*** Begin section ***

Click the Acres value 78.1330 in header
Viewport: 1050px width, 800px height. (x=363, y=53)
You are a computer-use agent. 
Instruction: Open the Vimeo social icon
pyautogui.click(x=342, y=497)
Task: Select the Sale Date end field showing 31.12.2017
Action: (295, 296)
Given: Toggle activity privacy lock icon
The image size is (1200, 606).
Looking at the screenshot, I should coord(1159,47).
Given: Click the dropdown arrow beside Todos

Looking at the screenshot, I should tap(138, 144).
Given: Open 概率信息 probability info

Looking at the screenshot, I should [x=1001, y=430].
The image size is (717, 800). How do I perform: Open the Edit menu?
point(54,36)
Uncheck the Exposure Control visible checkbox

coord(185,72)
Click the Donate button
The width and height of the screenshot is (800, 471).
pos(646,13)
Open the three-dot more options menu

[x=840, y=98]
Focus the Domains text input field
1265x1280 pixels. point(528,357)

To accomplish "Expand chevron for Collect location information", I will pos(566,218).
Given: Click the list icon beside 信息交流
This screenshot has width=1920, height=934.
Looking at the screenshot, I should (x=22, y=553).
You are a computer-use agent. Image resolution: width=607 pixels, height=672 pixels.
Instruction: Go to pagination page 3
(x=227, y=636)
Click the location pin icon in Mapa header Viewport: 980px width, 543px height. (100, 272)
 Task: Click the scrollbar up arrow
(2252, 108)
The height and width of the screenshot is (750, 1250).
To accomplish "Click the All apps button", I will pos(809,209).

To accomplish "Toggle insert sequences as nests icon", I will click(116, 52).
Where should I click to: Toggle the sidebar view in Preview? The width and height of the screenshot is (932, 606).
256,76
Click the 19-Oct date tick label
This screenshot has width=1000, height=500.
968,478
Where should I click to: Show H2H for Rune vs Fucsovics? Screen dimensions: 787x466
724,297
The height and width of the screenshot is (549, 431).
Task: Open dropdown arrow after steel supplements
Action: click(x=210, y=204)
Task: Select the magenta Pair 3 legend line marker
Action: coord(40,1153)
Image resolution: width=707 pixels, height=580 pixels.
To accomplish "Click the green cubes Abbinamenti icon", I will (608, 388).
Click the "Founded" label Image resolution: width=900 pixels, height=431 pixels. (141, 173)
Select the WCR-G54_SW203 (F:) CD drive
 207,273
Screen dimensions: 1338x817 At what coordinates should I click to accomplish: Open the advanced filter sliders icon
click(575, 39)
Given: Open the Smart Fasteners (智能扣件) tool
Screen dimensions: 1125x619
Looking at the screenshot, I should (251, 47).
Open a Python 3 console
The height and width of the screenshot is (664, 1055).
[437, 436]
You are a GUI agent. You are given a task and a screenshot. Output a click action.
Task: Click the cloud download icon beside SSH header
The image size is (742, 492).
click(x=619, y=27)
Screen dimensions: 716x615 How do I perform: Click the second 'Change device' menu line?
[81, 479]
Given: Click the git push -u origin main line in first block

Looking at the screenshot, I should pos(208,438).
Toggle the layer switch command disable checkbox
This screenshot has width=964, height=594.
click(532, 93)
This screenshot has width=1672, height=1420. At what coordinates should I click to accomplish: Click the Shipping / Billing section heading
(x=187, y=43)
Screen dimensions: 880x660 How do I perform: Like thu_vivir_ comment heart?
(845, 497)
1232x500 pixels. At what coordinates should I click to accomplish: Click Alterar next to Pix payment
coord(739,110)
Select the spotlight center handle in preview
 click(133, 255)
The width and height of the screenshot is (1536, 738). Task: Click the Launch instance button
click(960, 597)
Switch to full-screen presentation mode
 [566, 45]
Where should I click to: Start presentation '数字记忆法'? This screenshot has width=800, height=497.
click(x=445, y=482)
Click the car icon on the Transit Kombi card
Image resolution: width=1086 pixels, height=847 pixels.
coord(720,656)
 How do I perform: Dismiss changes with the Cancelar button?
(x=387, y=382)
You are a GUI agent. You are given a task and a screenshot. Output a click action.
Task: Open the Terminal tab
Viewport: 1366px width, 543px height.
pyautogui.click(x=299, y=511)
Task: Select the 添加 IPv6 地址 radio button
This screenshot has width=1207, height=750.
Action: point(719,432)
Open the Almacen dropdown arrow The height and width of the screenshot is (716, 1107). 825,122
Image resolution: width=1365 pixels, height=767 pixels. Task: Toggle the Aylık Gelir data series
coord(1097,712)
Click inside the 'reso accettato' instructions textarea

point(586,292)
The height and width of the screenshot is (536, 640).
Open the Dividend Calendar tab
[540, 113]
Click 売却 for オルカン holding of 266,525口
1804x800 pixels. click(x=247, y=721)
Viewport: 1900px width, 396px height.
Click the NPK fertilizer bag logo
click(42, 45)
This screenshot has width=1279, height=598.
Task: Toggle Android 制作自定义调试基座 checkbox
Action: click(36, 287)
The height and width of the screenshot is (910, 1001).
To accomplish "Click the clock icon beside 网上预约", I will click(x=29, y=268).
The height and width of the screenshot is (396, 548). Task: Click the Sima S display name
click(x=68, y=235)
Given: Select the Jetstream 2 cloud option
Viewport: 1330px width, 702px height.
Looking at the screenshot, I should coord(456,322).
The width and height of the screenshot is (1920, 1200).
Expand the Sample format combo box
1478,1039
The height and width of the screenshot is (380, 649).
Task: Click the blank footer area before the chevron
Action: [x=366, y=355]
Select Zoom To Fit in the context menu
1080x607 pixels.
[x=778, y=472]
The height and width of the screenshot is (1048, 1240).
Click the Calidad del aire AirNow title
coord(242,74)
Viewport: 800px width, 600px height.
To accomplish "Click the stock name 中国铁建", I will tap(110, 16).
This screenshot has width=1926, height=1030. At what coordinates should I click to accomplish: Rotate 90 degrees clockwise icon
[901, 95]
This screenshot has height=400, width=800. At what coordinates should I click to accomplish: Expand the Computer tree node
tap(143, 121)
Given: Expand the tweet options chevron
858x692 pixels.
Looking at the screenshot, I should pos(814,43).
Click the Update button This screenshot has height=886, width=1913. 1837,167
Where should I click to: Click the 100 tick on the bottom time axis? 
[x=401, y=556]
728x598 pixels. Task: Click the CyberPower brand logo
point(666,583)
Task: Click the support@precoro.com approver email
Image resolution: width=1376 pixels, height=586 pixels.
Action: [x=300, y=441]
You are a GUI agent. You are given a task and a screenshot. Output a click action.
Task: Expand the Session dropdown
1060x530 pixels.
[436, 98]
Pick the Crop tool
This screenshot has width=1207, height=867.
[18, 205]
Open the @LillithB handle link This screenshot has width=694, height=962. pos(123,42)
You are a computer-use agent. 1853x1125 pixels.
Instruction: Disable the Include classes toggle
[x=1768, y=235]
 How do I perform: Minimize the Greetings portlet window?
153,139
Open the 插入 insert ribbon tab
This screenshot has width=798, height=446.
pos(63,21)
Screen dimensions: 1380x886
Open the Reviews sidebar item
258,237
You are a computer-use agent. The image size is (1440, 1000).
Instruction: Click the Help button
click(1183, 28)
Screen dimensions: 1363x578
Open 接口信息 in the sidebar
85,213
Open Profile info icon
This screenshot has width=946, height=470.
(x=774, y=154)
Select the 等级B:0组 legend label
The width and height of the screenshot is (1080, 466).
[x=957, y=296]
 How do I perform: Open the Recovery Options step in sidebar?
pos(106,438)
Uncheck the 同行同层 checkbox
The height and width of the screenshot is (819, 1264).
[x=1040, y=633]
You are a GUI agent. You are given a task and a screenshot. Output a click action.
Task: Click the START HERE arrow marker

*** End section ***

» **Prompt**:
Take the line that contains "Screen dimensions: 1380x886" and every line after it through the end of the listing above, and repeat them exactly.

» **Solution to the exercise**:
Screen dimensions: 1380x886
Open the Reviews sidebar item
258,237
You are a computer-use agent. The image size is (1440, 1000).
Instruction: Click the Help button
click(1183, 28)
Screen dimensions: 1363x578
Open 接口信息 in the sidebar
85,213
Open Profile info icon
This screenshot has width=946, height=470.
(x=774, y=154)
Select the 等级B:0组 legend label
The width and height of the screenshot is (1080, 466).
[x=957, y=296]
 How do I perform: Open the Recovery Options step in sidebar?
pos(106,438)
Uncheck the 同行同层 checkbox
The height and width of the screenshot is (819, 1264).
[x=1040, y=633]
You are a GUI agent. You are given a task and a screenshot. Output a click action.
Task: Click the START HERE arrow marker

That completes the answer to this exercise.